◆ **THE PROBLEM**: With pictures omitted, transcribe exactly the lines from the one containing "You are a GUI" to the end of the records below.

◆ **RECORD SET**:
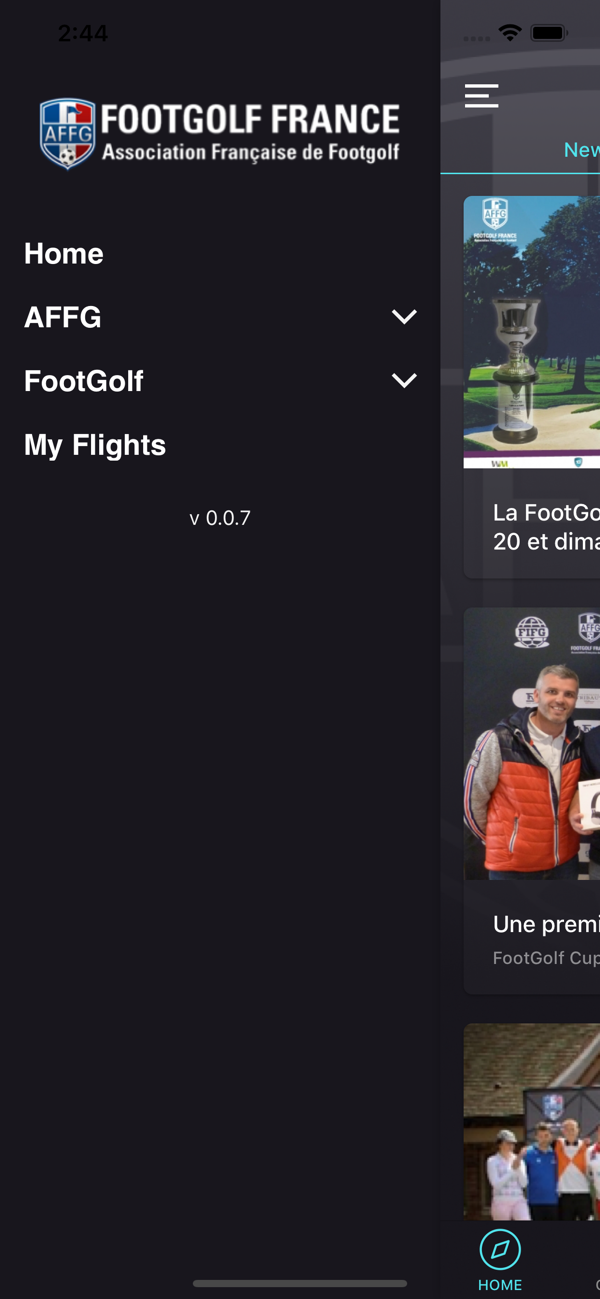Screen dimensions: 600x1299
Task: Tap the FOOTGOLF FRANCE header title
Action: tap(250, 120)
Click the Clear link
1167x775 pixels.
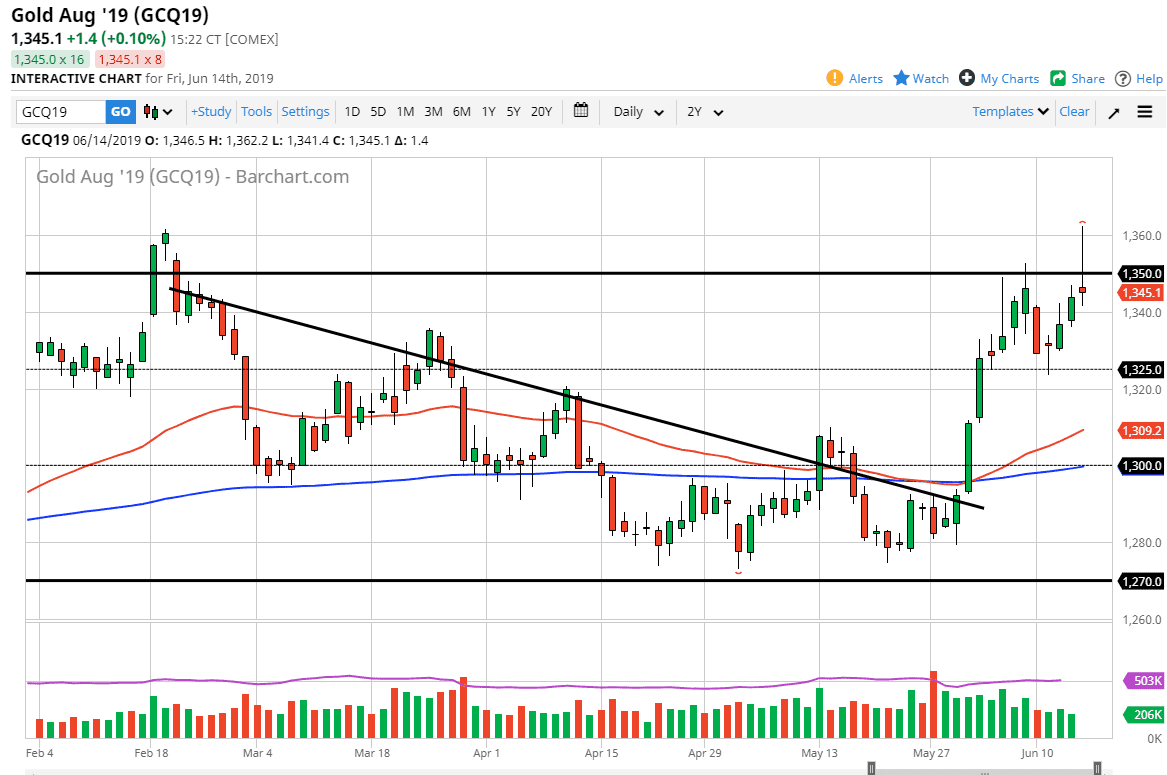[x=1074, y=112]
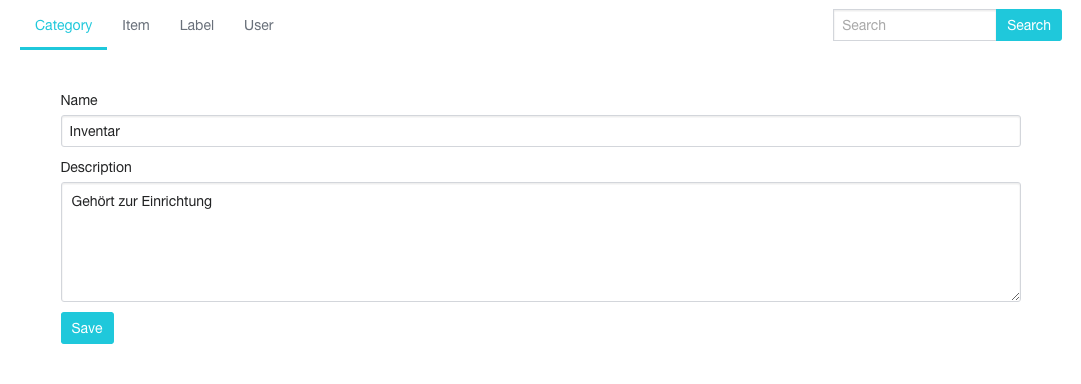The height and width of the screenshot is (384, 1081).
Task: Click the Search placeholder text
Action: pos(864,26)
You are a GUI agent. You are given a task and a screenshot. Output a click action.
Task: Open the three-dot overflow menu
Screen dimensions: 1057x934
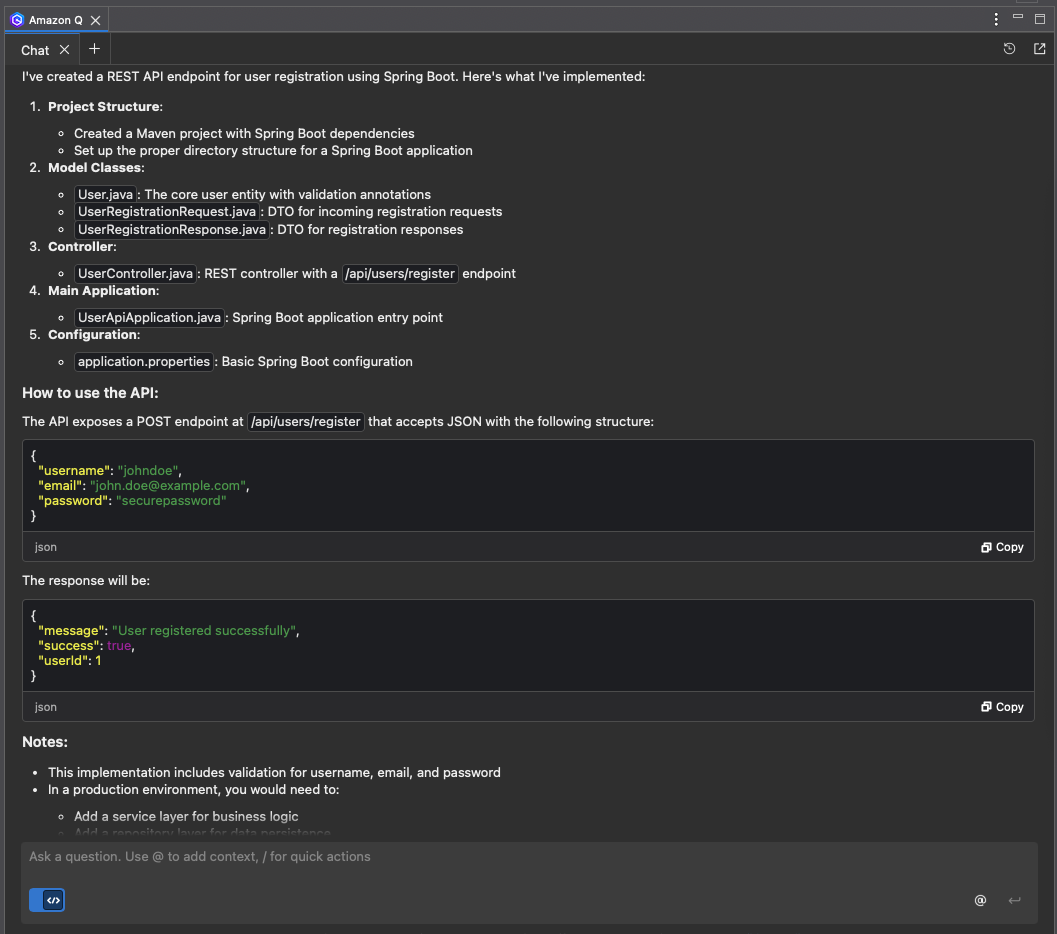(x=995, y=19)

◆ **WRITTEN SOLUTION**:
You are a GUI agent. You are given a task and a screenshot. Output a click action.
Task: Open the three-dot overflow menu
Screen dimensions: 1057x934
(x=995, y=19)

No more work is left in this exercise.